What is a spendthrift trust? The Nebraska Supreme Court says it is a trust that restrains both a voluntary or involuntary transfer of a beneficiary’s interest. That means that the beneficiary can’t sell it or give it away nor can his creditors or predators reach it.
One thing to appreciate about trusts is that a court will enforce the provisions of that document according to your written wishes. Your survivors and beneficiaries can’t change the terms of a trust if the proposed change violates a material purpose of the trust. If the purposes of the trust are lawful, not contrary to public policy and are for the benefit of the its beneficiaries, a court will enforce the language of the trust.
In a recent Nebraska case, Mom and Dad had a revocable trust. Dad died first. Upon his death, an irrevocable trust was created for Dad’s half of the real estate. Dad’s irrevocable trust named his two children as beneficiaries but the real estate was held in a spendthrift trust.
Two years after Dad’s death, Mom and the two children reached a written settlement agreement which changed the trust. It was no longer a spendthrift trust. The children would own the real estate outright. And the son would get more real estate than his sister.

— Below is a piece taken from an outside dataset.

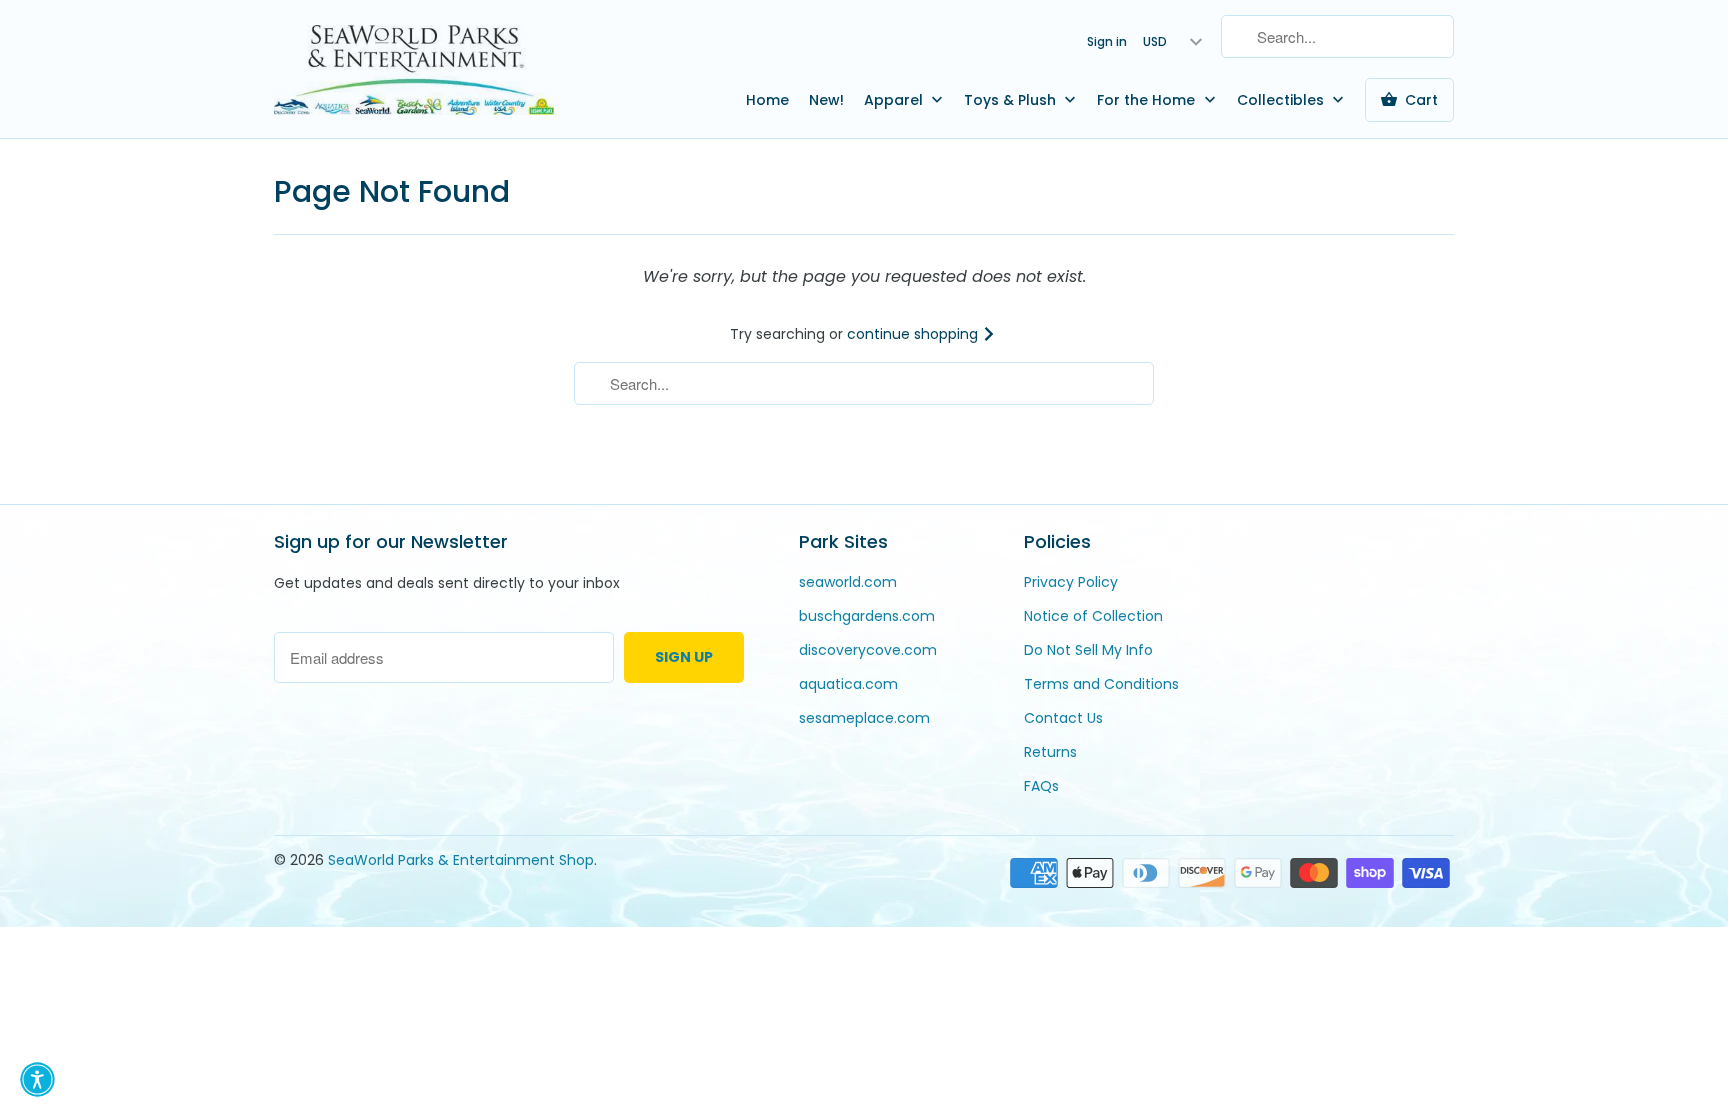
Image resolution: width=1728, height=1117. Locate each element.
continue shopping (914, 334)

Later Mom changed her mind about the settlement agreement. Son went to court to enforce the settlement agreement. Both the county court and the Supreme Court held that the settlement agreement changed a material provision of Dad’s irrevocable trust. Dad’s written intent was enforced a decade after he passed despite what his children wanted.
As an aside on the topic of public policy, I’m aware of an unpublished Douglas County district court case that struck the provisions of a trust that violated public policy. The trust penalized the beneficiary for getting divorced.